+++ PROVIDED RECORDS

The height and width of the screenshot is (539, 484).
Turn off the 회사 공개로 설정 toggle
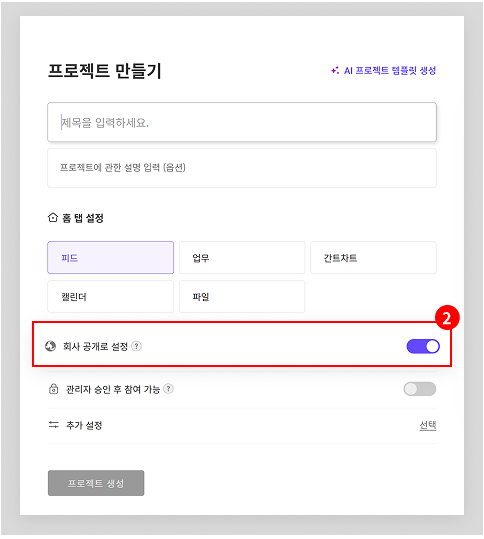(423, 346)
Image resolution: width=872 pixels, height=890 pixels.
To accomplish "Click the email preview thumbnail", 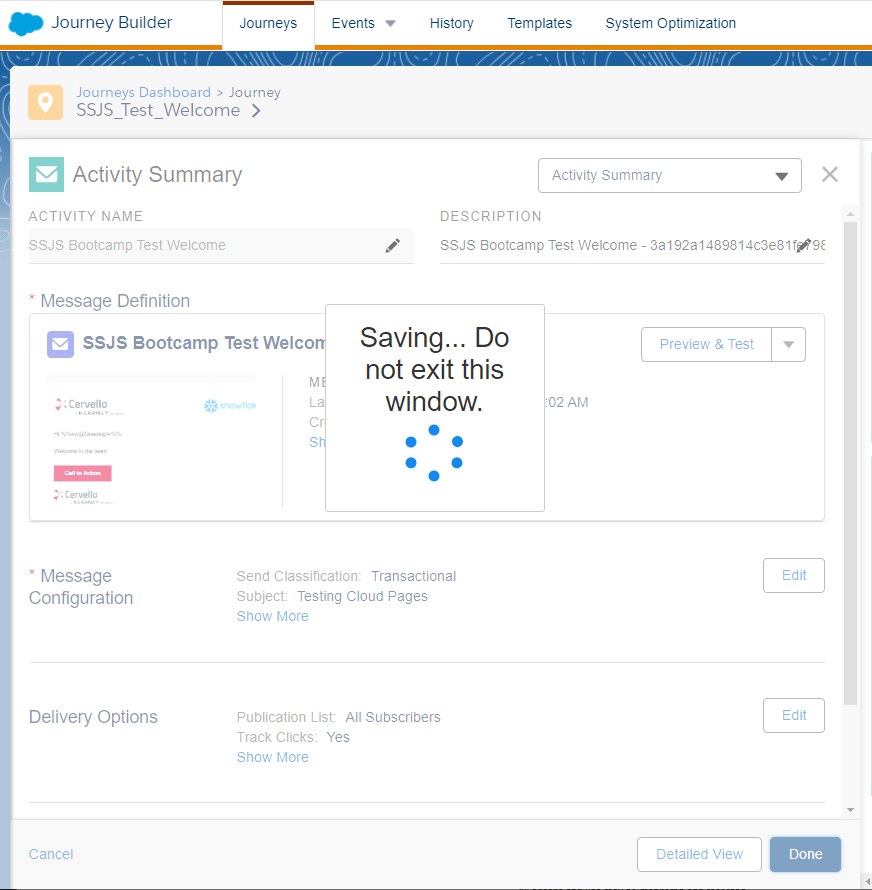I will pos(152,439).
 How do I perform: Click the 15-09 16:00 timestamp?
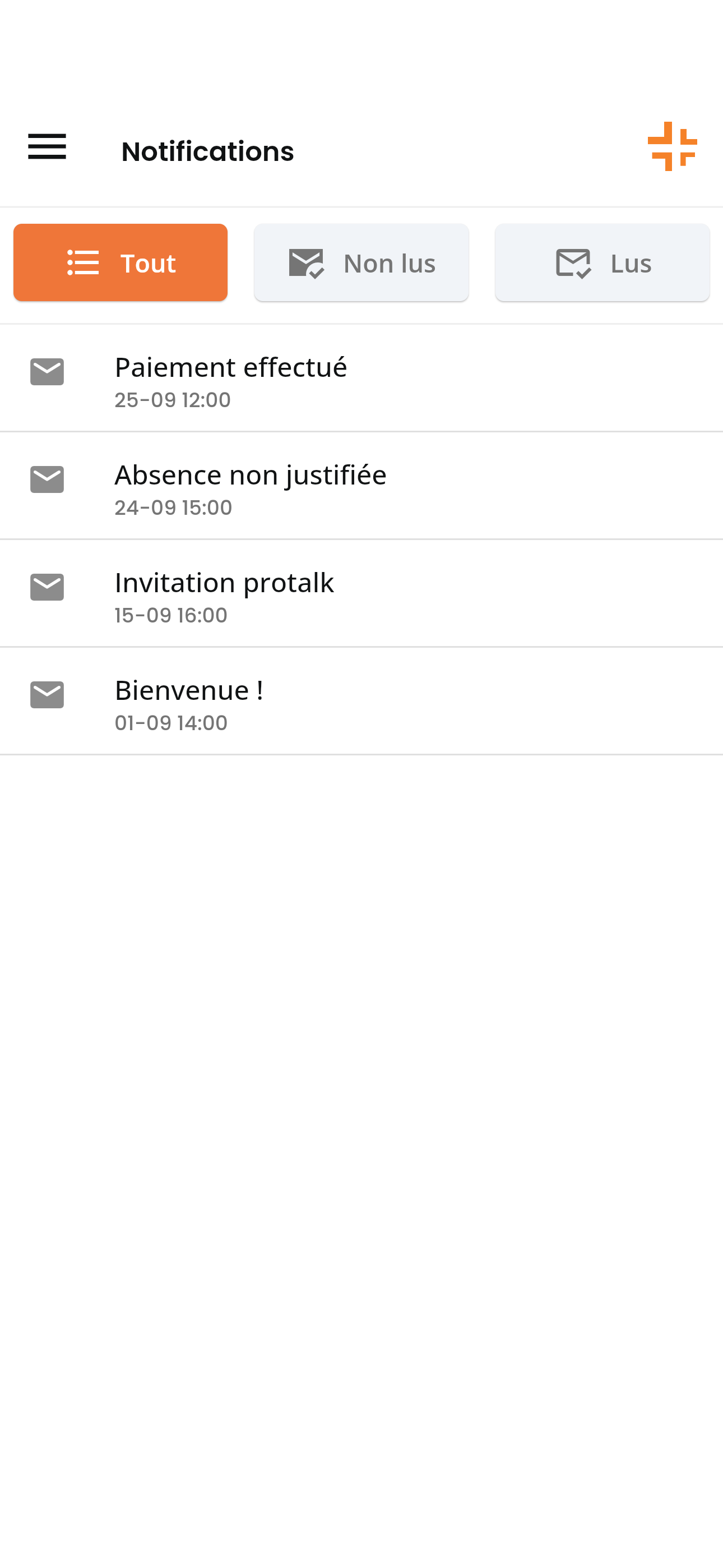[x=171, y=615]
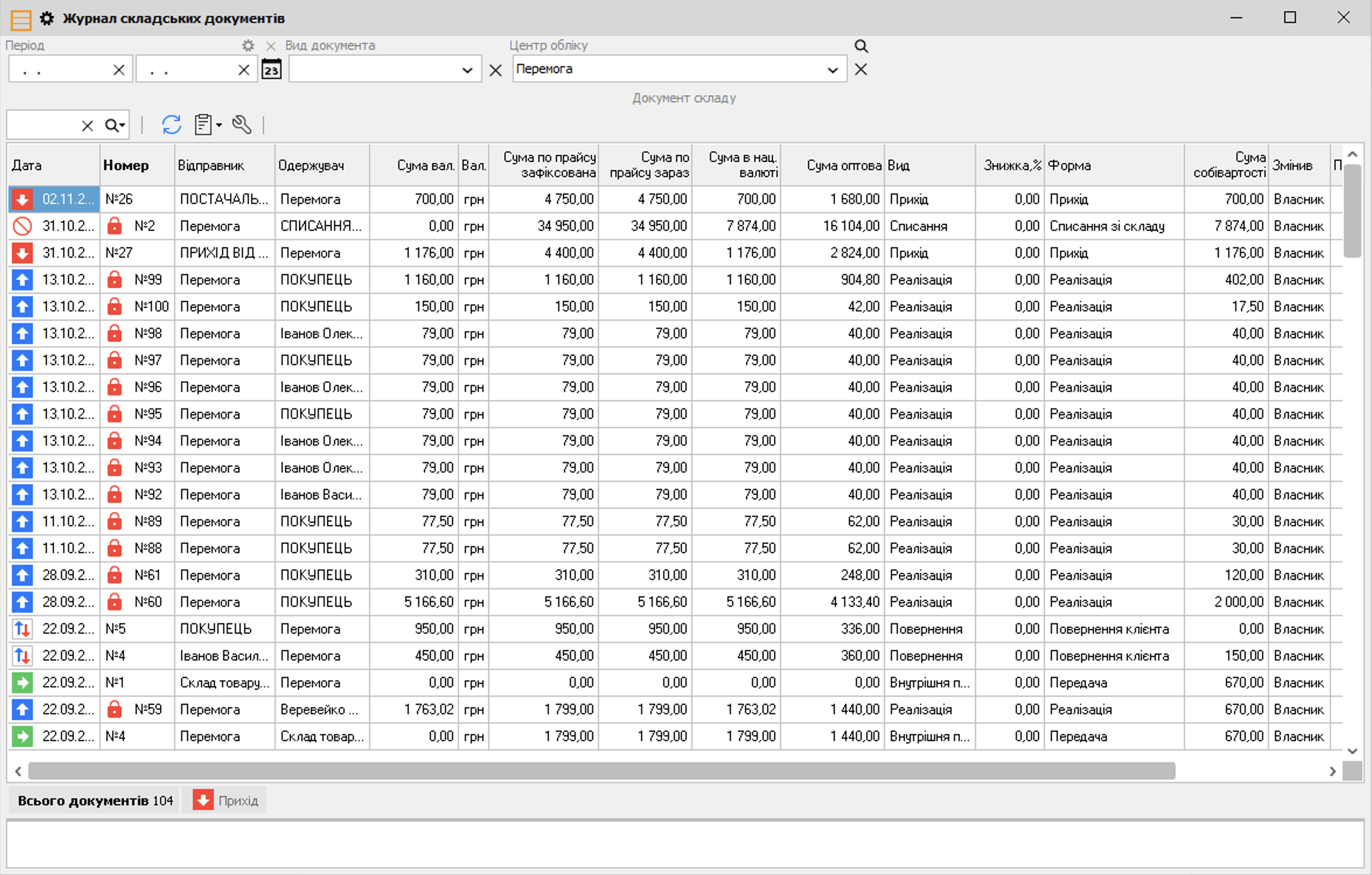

++++++

- [INSTRUCTIONS TO FOLLOW]
Pick out each line above that has the word "height" in it and copy it unchanged.

- [SOLVED EXERCISE]
The height and width of the screenshot is (539, 484).
Image resolution: width=872 pixels, height=890 pixels.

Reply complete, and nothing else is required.